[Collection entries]
==============================
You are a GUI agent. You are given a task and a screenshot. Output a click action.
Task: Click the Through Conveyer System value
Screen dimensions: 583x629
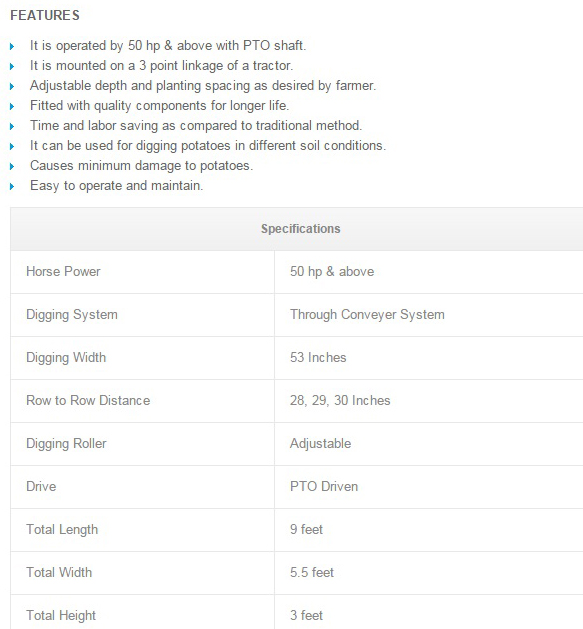[367, 314]
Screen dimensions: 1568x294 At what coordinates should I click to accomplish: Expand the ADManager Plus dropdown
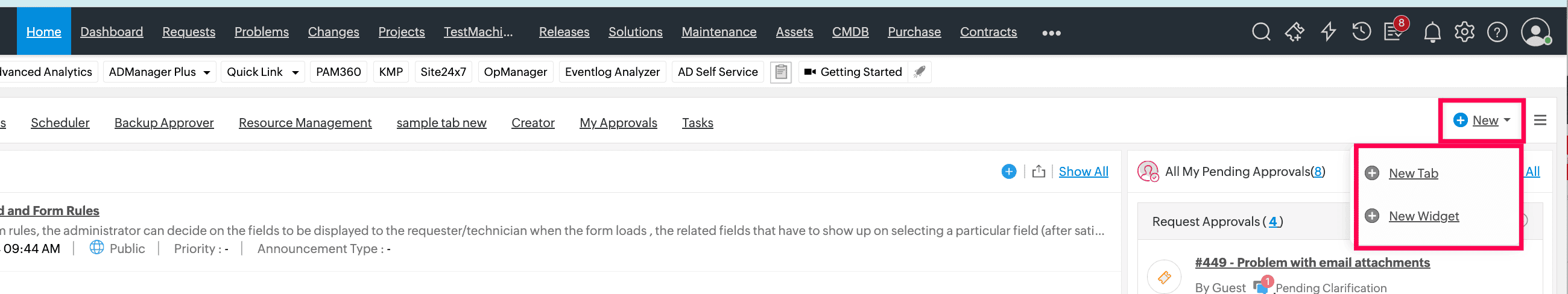207,72
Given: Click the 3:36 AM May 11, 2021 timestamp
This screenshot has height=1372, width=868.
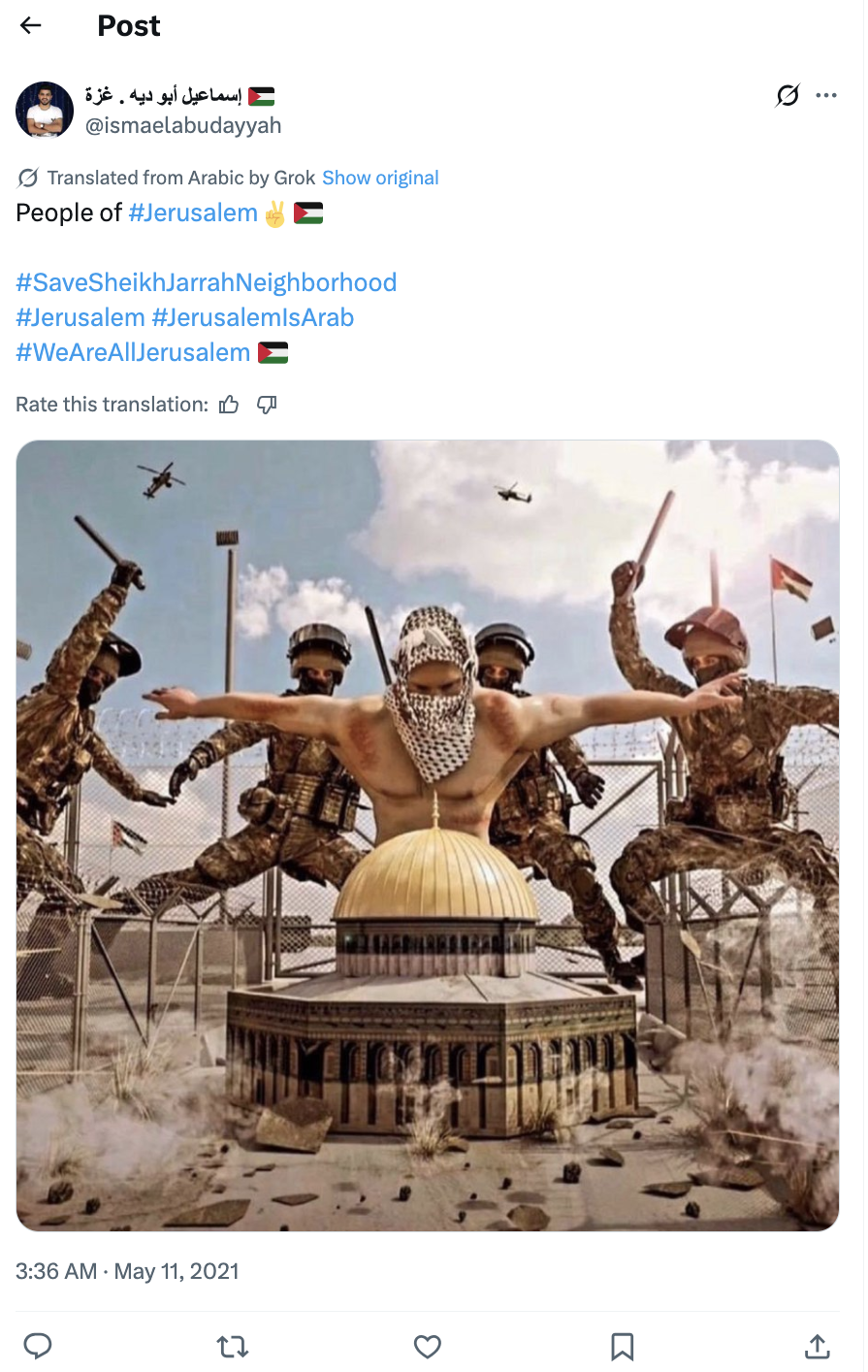Looking at the screenshot, I should coord(127,1271).
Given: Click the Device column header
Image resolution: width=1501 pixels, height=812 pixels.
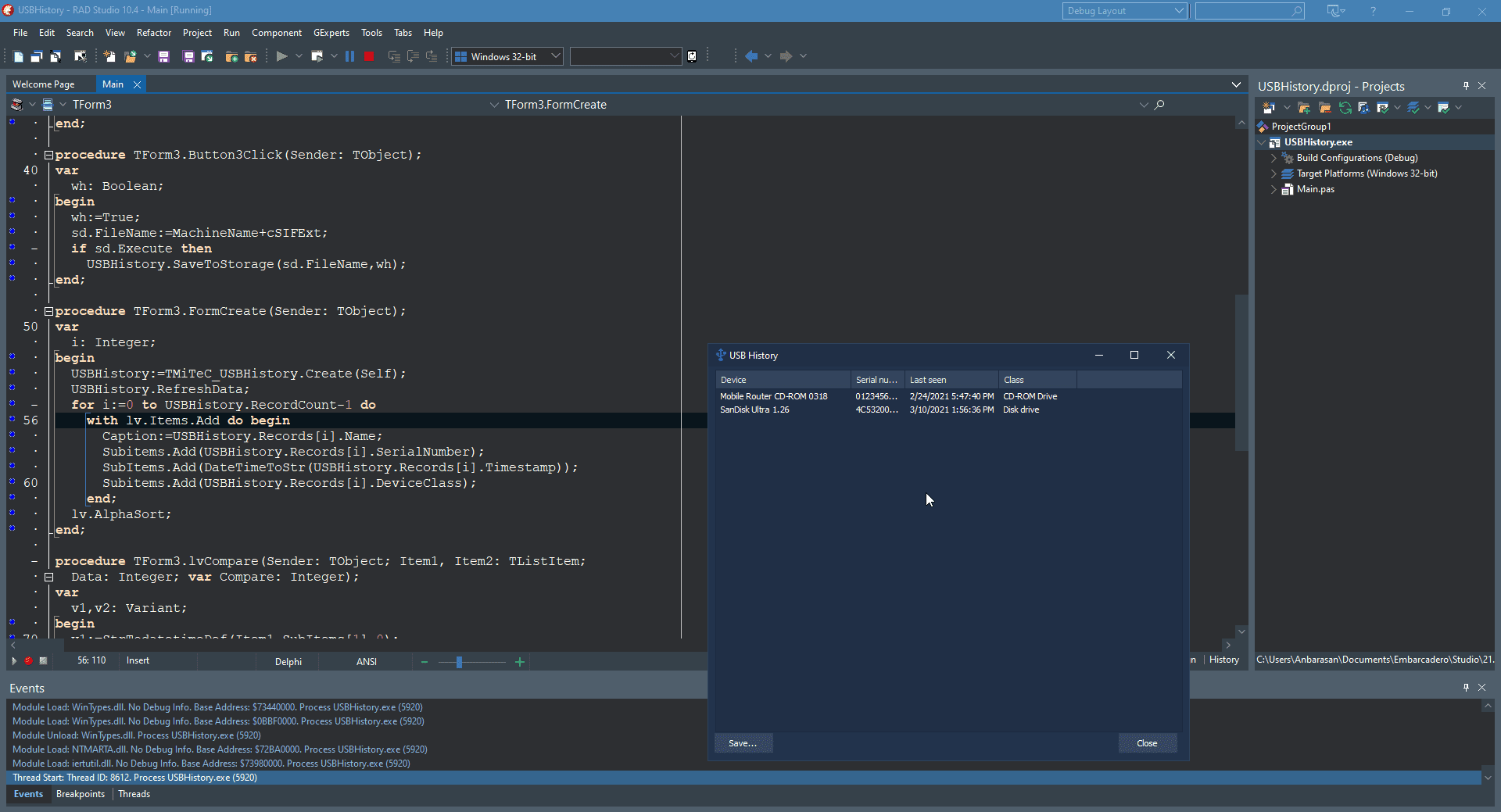Looking at the screenshot, I should (783, 380).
==============================
Activity.
The copy you produce must repeat all the entries exactly and contain no pictures.

Expected output.
You are a GUI agent. You are given a task and a screenshot. Output a click action.
Task: Click the Through Conveyer System value
Screen dimensions: 583x629
[367, 314]
Screen dimensions: 1568x294 At what coordinates should I click to accomplish: Expand the ADManager Plus dropdown
207,72
Given: Click the 3:36 AM May 11, 2021 timestamp
This screenshot has height=1372, width=868.
Looking at the screenshot, I should coord(127,1271).
Given: Click the Device column header
Image resolution: width=1501 pixels, height=812 pixels.
Looking at the screenshot, I should (783, 380).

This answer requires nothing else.